Network Working Group | P. Saint-Andre |
Internet-Draft | Cisco |
Intended status: Informational | March 14, 2011 |
Expires: September 15, 2011 |
Internationalized Addresses in XMPP
draft-saintandre-xmpp-i18n-03
The Extensible Messaging and Presence Protocol (XMPP) as defined in RFC 3920 used stringprep in the preparation and comparison of non-ASCII characters within XMPP addresses. This document explores a post-stringprep approach to XMPP addresses.
This Internet-Draft is submitted in full conformance with the provisions of BCP 78 and BCP 79.
Internet-Drafts are working documents of the Internet Engineering Task Force (IETF). Note that other groups may also distribute working documents as Internet-Drafts. The list of current Internet- Drafts is at http://datatracker.ietf.org/drafts/current/.
Internet-Drafts are draft documents valid for a maximum of six months and may be updated, replaced, or obsoleted by other documents at any time. It is inappropriate to use Internet-Drafts as reference material or to cite them other than as "work in progress."
This Internet-Draft will expire on September 15, 2011.
Copyright (c) 2011 IETF Trust and the persons identified as the document authors. All rights reserved.
This document is subject to BCP 78 and the IETF Trust's Legal Provisions Relating to IETF Documents (http://trustee.ietf.org/license-info) in effect on the date of publication of this document. Please review these documents carefully, as they describe your rights and restrictions with respect to this document. Code Components extracted from this document must include Simplified BSD License text as described in Section 4.e of the Trust Legal Provisions and are provided without warranty as described in the Simplified BSD License.
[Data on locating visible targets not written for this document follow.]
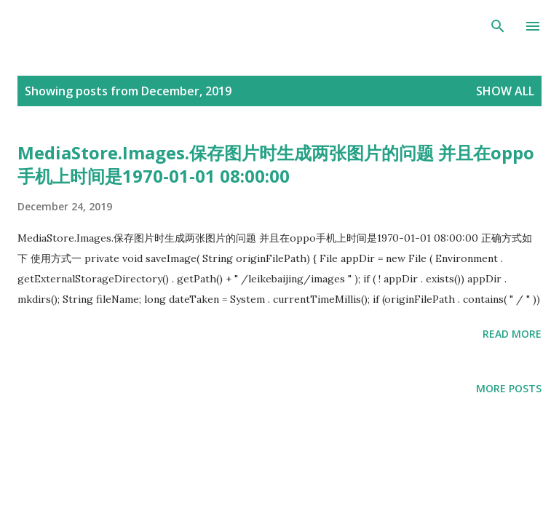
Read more (512, 334)
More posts (509, 388)
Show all (505, 91)
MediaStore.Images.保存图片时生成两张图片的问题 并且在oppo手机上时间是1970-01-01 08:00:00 (275, 164)
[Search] (498, 26)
The Extensible Messaging and Presence Protocol [RFC6120] is a widely-deployed technology for real-time communication, commonly used for instant messaging (IM) among human users but also for communication among automated systems. XMPP addresses (also called "JabberIDs" or JIDs) are of the form <localpart@domainpart/resourcepart>, where the localpart and resourcepart are formally optional but quite common because they are used to identify clients and other entities on the network. In some sense, XMPP addresses have always been internationalized, because the developers of the original Jabber open-source project intended that all data sent over the wire would consist of UTF-8 encoded Unicode code points. However, at that time (1999) the Jabber developers were quite unsophisticated about internationalization, nor could they simply re-use a reliable internationalization technology that had been developed by the wider Internet community (as they could, for example, by re-using Secure Sockets Layer and Transport Layer Security for channel encryption); this lack of sophistication is evident in the community's first attempt at formally defining the format for JabberIDs in early 2002 [XEP-0029].
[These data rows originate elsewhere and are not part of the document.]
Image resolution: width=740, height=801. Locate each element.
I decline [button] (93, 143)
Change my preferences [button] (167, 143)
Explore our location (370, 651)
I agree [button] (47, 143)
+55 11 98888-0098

When the first instantiation of the IETF's XMPP WG was formed in late 2002, IDNA2003 [RFC3490] had not yet been published and stringprep [RFC3454] was a new technology. During its work on [RFC3920], the XMPP WG absorbed as best it could the advice of internationalization experts regarding appropriate methods for preparing and comparing XMPP addresses; however, the participants in the XMPP WG were ignorant of internationalization and therefore did not necessarily make fully-informed decisions. As a result of this early work, in [RFC3920] the XMPP WG decided to re-use IDNA2003 [RFC3490] and Nameprep [RFC3491] for the domainpart of a JID and to define two additional stringprep profiles: Nodeprep for the localpart and Resourceprep for the resourecepart.
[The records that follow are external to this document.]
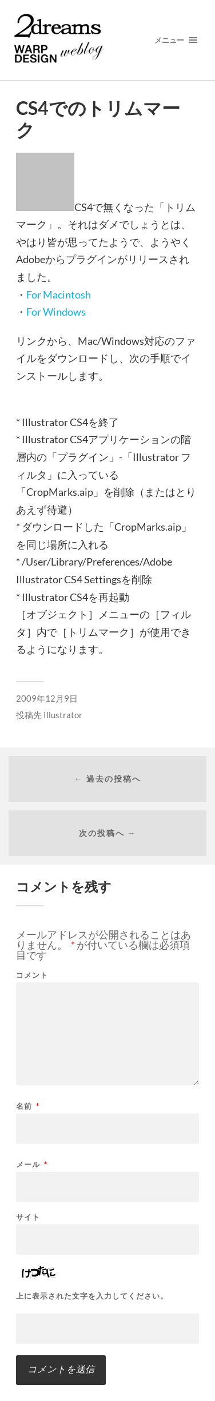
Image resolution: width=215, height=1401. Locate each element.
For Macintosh (58, 294)
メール (31, 1164)
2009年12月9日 (47, 698)
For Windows (56, 311)
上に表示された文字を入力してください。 (92, 1296)
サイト (28, 1217)
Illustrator (62, 715)
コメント (32, 975)
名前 (27, 1106)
Since the publication of [RFC3920] in 2004, the Internet community has gained more experience with internationalization. In particular, IDNA2003, which is based on stringprep, has been superseded by IDNA2008 ([RFC5890], [RFC5891], [RFC5892], [RFC5893], [RFC5894]), which does not use stringprep. This migration away from stringprep for internationalized domain names has prompted other "customers" of stringprep to consider new approaches to the preparation and comparison of internationalized addresses. As a result, the IETF has formed the PRECIS WG as a common forum for seeking solutions to the problem statement outlined in [PROBLEM].
This document has two purposes: (1) provide input to the PRECIS WG and (2) help inform the decisions of the XMPP WG regarding internationalization of XMPP addresses, eventually leading to replacement of [RFC6122]. Note well that so far this document present only the author's opinions, and that it does not reflect the consensus of the XMPP WG or the PRECIS WG.
Both [PROBLEM] and [FRAMEWORK] propose that it might be valuable to think of internationalized addresses in terms of broad "string classes". Application technologies like XMPP could either borrow such a string class unchanged or "profile" such a string class with modifications.
This document does not yet make recommendations about borrowing or adapting more general string classes, in part because those classes are not yet clearly defined. However, as input to further discussion, this document explores four string classes that are used in XMPP:
The following subsections discuss these string classes in more detail, with reference to the properties described in Section 3 of [PROBLEM] (input restrictions, normalization, case mapping, and bidirectionality).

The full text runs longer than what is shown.